As an attorney, privacy is critical to maintaining your client relationships. But a growing risk threatens to impact those relationships—cybercriminals, also known as hackers. A data breach is not only detrimental to your current clients, but could echo for years to come, potentially crippling your firm’s reputation and destroying your business.
Are you prepared for an attack? Does your firm have a comprehensive cybersecurity strategy in place? With October designated National Cybersecurity Awareness Month, now is the ideal time to evaluate and update your current cybersecurity practices.
If you have questioned whether your firm is at risk, it is. Law firms are extremely attractive targets for hackers, primarily due to the wealth of sensitive and financial client information they possess. It’s no longer a matter of if your firm will be targeted, but when. And, attacks continue to rise—since 2011, at least 80 percent of the biggest law firms have been hacked. According to the ABA’s 2015 Legal Technology Survey Report, about 15 percent of respondents overall reported that their firms had experienced a security breach at some point.

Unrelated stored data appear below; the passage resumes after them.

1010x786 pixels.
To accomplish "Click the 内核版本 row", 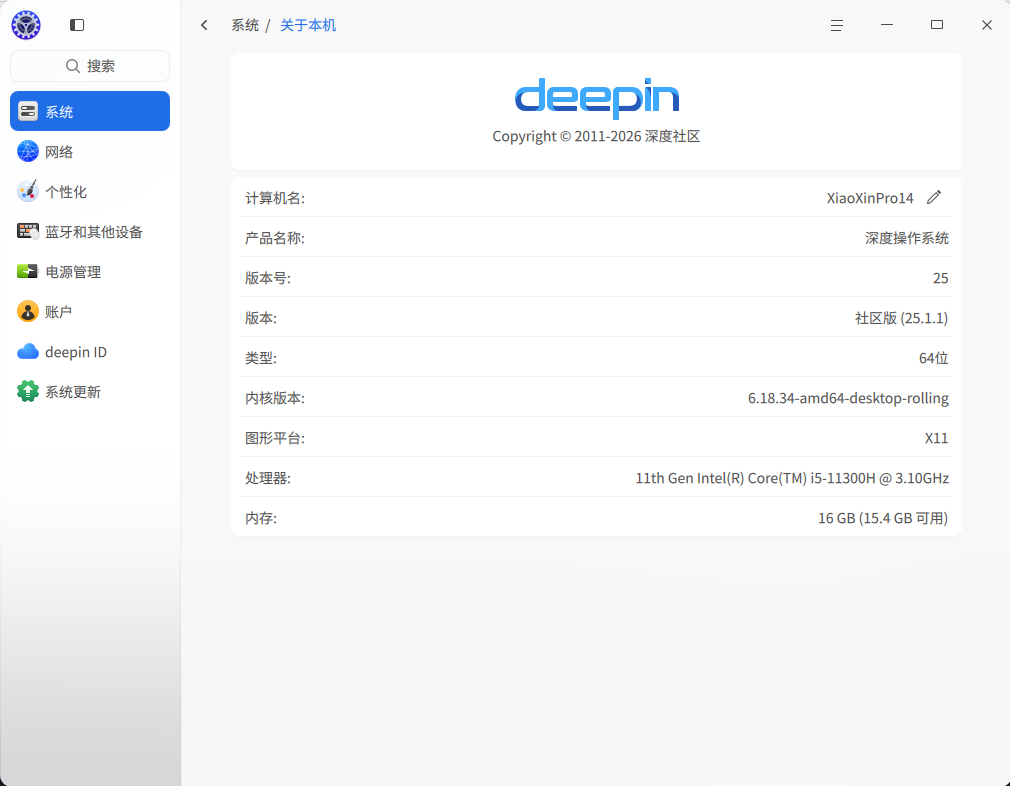I will point(596,398).
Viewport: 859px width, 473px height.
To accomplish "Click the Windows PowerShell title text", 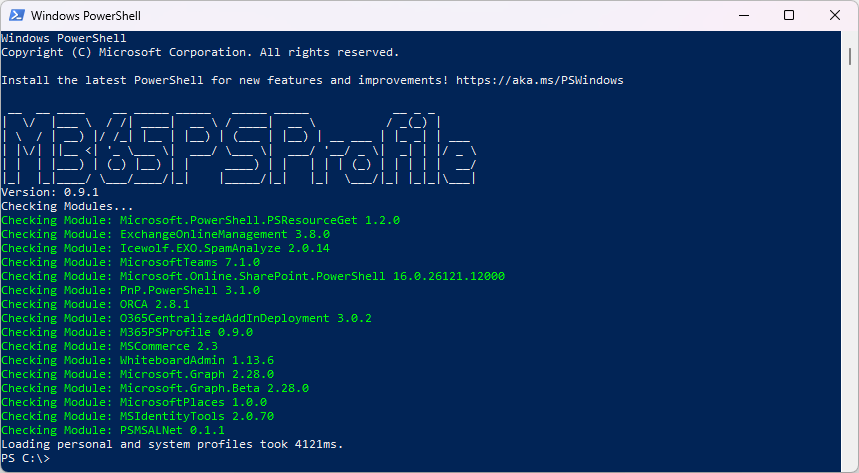I will click(x=85, y=16).
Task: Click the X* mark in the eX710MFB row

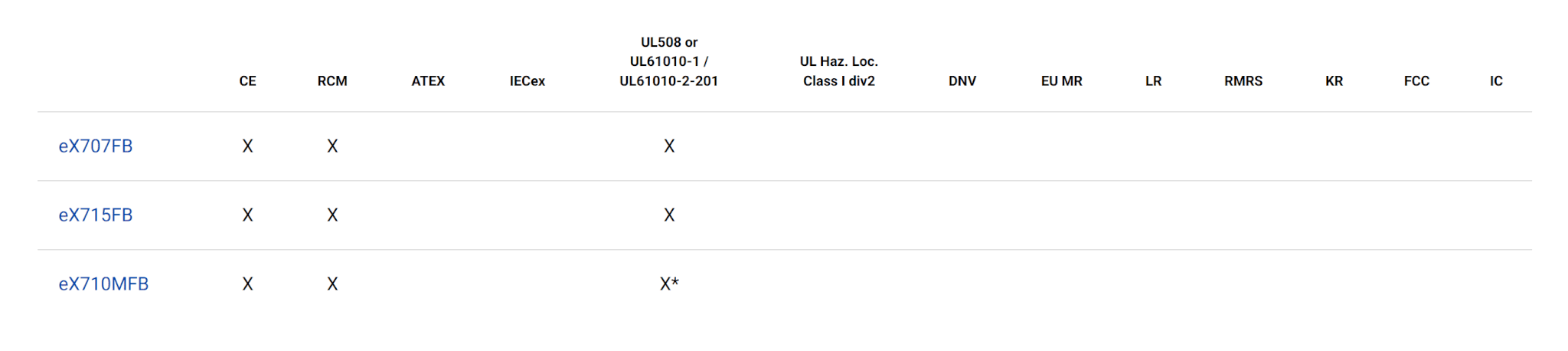Action: [x=669, y=284]
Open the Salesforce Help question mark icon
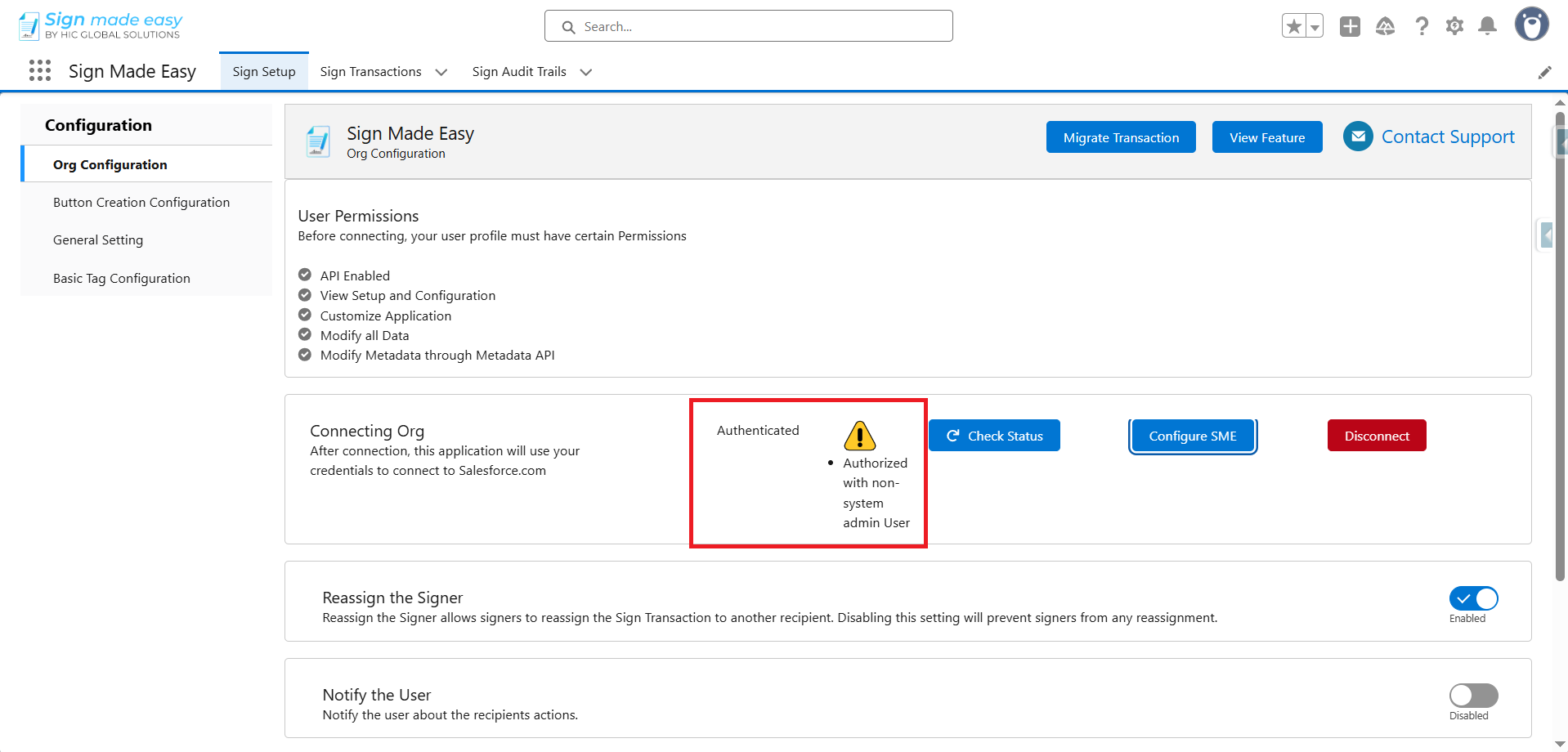 coord(1422,27)
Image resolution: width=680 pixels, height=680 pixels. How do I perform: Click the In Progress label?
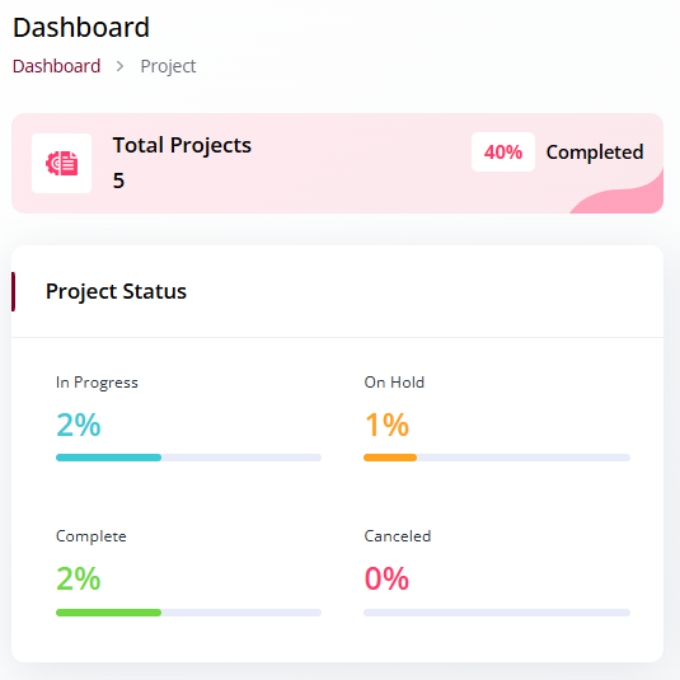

With this in mind, it’s easy to understand why clients have become increasingly concerned about a breach. Not only that, there’s more legal pressure than ever for law firms to protect their data. In fact, The State Bar of California issued a formal opinion on the topic, stating that, “An attorney’s duties of confidentiality and competence require the attorney to take appropriate steps to ensure that his or her use of technology in conjunction with a client’s representation does not subject confidential client information to an undue risk of unauthorized disclosure.” More recently, even the FBI and the U.S. Secret Service have stepped in to warn law firms of their risk.
Know What to Look for
Though every organization has unique security challenges, there are a few common threats all law firms should be aware of. Knowing what to expect can help better protect and mitigate cyber risk.
Every day, nearly one million malware threats are created and released. The most dangerous form of them all? Ransomware. In this type of attack, hackers infect your computer, encrypt the files, and demand a ransom to regain access—sometimes requesting as much as $10,000. You can easily spot this type of threat as you will be denied access, and the hackers will prevent you from using your computer as you normally would. As a law firm, the impact on your business could be catastrophic. Even if you pay the fee, chances are your firm will never see those files again.
Web Application Infiltration
Web applications are a key target for cybercriminals, and for good reason. Web applications typically contain valuable data, such as personal information, financial data and intellectual property. SiteLock’s research, in partnership with faculty from the Wharton School of Business, shows that websites with a high number of features are 12 times more likely to be hacked. Though sites with multiple features may be beneficial to clients, they can also pose a major threat without the proper security solutions.
Spear phishing has become one of the most common threats to law firms, and it’s easy to understand why. This twist on phishing is a targeted email attack aimed at a specific organization or individual. An individual is tricked into clicking on a malicious link or downloading a malicious attachment. If they click – more than 30 percent of people do – hackers use this to gain access to sensitive internal information, such as client data and trade secrets. Because the email message appears to come from a reputable organization, it’s important to be wary and confirm the sender is a real, trusted source.
Do your Due Diligence
Despite the increase in threat level, there are a few steps you can take to protect your firm from an outside attack.
- Recognize if Your Website is at Risk
Websites are a common entry point for hackers, and in one year alone, more than 760,000 websites were breached. Yet only 6 percent of website owners use proactive solutions to monitor their website for suspicious activity. Even if your firm already has traditional virus scanning applications and endpoint security solutions, these tools are not designed to detect and counter web-based cyber threats and malware.
- Take a Different Approach
A recent independent report commissioned by SiteLock found that endpoint security solutions miss more than 90 percent of web-based malware. Relying only on endpoint security solutions may increase the likelihood of security breaches. Instead, think of your website security as a distinct challenge, separate from traditional anti-virus and endpoint security.
- Don’t Assume Your Firm is Doing Enough
Cybercriminals are becoming increasingly sophisticated. Though you may have avoided a breach up to this point, your firm’s reputation and clients can’t count on good luck and basic security features moving forward. But you’re not alone – in fact, 84 percent of website owners admit to relying on search engines, website hosting providers or site visitors to alert them of malicious activity after they’ve been compromised.
To help prevent threats from infiltrating your business, be sure to proactively scan your firm’s website daily to detect any vulnerabilities. Security solutions, such as web scanners and web application firewalls provide an additional layer of protection against outside perpetrators, while safeguarding your clients’ information.
Your clients trust you to protect their most sensitive information and maintain their privacy. This National Cybersecurity Awareness Month, commit to upgrading your current cybersecurity strategy. By protecting your website and data, you can defend your clients—and your firm’s reputation for years to come.